Katrina hardly heard Mr. Connor. Her mind was occupied with the freedom that lay clear behind her, and the possible patrol-wagons and police stations before her. Perhaps she might conciliate this red-faced man by allowing him to talk, by being mild and meek and polite. Perhaps a chance might come for a desperate attempt at escape. But Mr. Connor, conversing fluently, read her very soul.

"Bring that there light ladder, Jim," he interrupted himself to order, "and if you try to get away, young woman, it'll be the worse for you. Now, I want to know what yellow sheet you represent?"

"Yellow—why do you take me for a newspaper woman?" cried Katrina. "I'm not. I'm nothing of the sort. I've never been inside a newspaper office in my life."

"Of course not," observed Mr. Connor, ironically. "They never have. Always society ladies that can't write their own names. You stand just where you are, miss, till that ladder arrives. Then I'm coming up to confiscate any little sketches and things you may have handy.

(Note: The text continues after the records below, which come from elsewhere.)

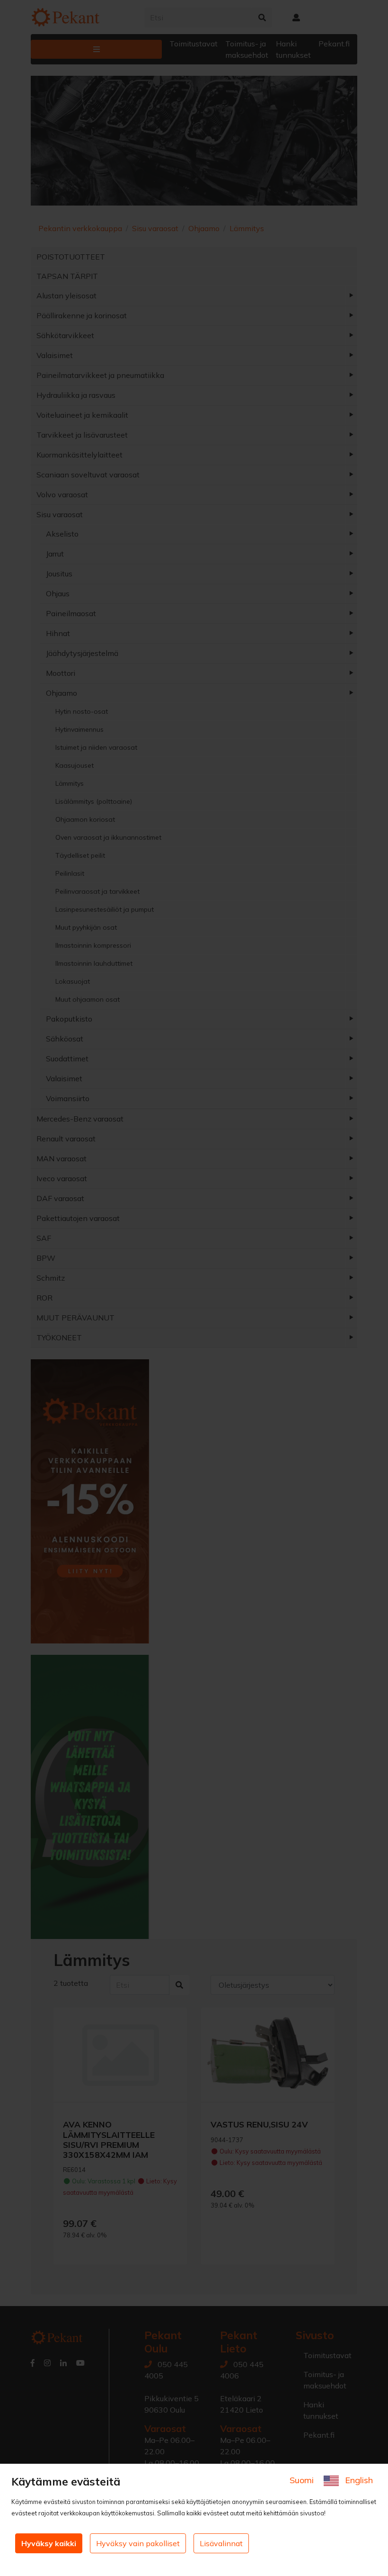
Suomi (303, 2480)
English (358, 2480)
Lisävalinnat (221, 2543)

"You are a brute," said Katrina, lips trembling but head held high. "I am Miss Prentiss. I live near here, and you will not dare to detain me."

"Oh, won't I?" returned Mr. Connor. "I have a picture of myself letting you go. And where the deuce is Jim?" He turned impatiently toward the building across the lawn, then somewhat relaxed his frown. "Oh, well, I can take an orchestra chair," observed Mr. Connor. "Here comes the boss."

Katrina, with deepening concern, glanced from Mr. Connor toward the long building. A young man was sprinting across the stretch of green—a clean-cut young man in gray flannels. At the first sight of him, Katrina caught her breath sharply and blushed. It was Katrina's despair that she blushed so easily. As the young man neared them the spectators achieved the effect of obliterating themselves from the landscape. They melted into space. There remained the young man, Mr. Connor, and a divinely flushed Katrina.

The young man looked up at her without smiling. He bowed to her gravely. Then he turned to Mr. Connor. With a few low-spoken words, he wilted Mr. Connor. Katrina, gazing at the rose-garden, heard something in spite of herself. She heard her name, and caught Mr. Connor's articulate amazement. She heard mentioned some "old gentleman." She heard a recommendation to Mr. Connor to go more slowly in the future and to mend his manners at all times. After a hint to Mr. Connor to look up Jim and the ladder, she heard that gentleman withdraw much more quietly than he had come, and her eyes finally left the rose-garden and looked straight down into those of warm gray, belonging to the young man below her.

"Will you mind—waiting—just a moment longer?" he asked. "This is more luck than I've had lately."

Katrina smiled tremulously. "It's in my power to go, then," she said.

"No," said the young man, firmly, "it isn't. On second thoughts, you are to stay just where you are till that blockhead brings the ladder. I've a good deal to say. I'm going to walk home with you."

"Oh," said Katrina. "And what will become of your fancy-dress party?"

"My fancy-dress party," returned the young man, "will catch the next trolley for New York. Oh! Here labors the trusty henchman across the green. Right you are, Jim! No, the lady is not to come down. I'm to go up." And go up he did, in the twinkling of an eye, and in less than another the rose-wreathed hat and the young man's gray cap had disappeared from view together.

"Well, what do you know about that?" observed Jim, under his breath, staring at the top of the wall. He whistled softly. Then he grinned. "Hypnotized, by thunder," concluded Jim, returning with the ladder.

Meanwhile, the two lingered homeward through the deepening twilight. The gate opened easily to a key from the young man's pocket; the signs glimmered dimly. They talked lightly, but what they said proved to both simply an airy veil for what they did not say. Katrina spoke of the club and the tennis tournament.

"Of course, we lost," she said. "Our best man," with a sidelong look, "did not enter. The committee said that he was away—on business. I see now that they were misinformed."

"But they weren't," said the young man, eagerly, "if you mean me. I am 'away on business.' Why, do you know it's seven days since I've seen you?"